Italy & Israel: A Billion-Dollar Offer They Didn’t Refuse

M-346 trainer, OPTSAT 3000, and G550 Eitam AEW

The Israeli Air Force has known since December 2008 that its fleet of A-4 Skyhawk jet trainers and light attack aircraft would leave service. It took until July 2012 to sign a contract for the Skyhawk’s successor, despite justifiable complaints from South Korea that the process lacked full professional formality. The first M-346 Master trainers should begin arriving in Israel around mid-2014, where they will be operated by the IAI/Elbit “TOR” joint venture as a public-private partnership service to the IAF.

Italy’s M-346 eventually beat KAI’s supersonic T-50, thanks to a combination of air force evaluations, geo-political considerations, and countervailing industrial offers. For most countries, “industrial offsets” mean sub-contracting work in their country, sometimes even in sectors of their economy outside of the defense industry.

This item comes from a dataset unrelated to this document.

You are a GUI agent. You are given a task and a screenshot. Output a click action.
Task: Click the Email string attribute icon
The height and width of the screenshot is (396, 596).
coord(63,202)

Israel’s weapons industry is far more developed, however, and so their advanced trainer competition saw “industrial offsets” as the purchase of full-fledged Israeli weapons systems. South Korea was already a customer for Israeli radars, UAVs, and missiles, and was seen as the favorite thanks to their relationships and their jet. Italy was a much smaller customer, but relations between Silvio Berlusconi and the Jewish state had been good for a long time. By October 2011, reports surfaced that Italy had made Israel a very impressive offer – one that would make Italy a major export customer for strategic systems, even as it equalized purchases on both sides. In the end, it was an offer the Israelis couldn’t, and didn’t, refuse.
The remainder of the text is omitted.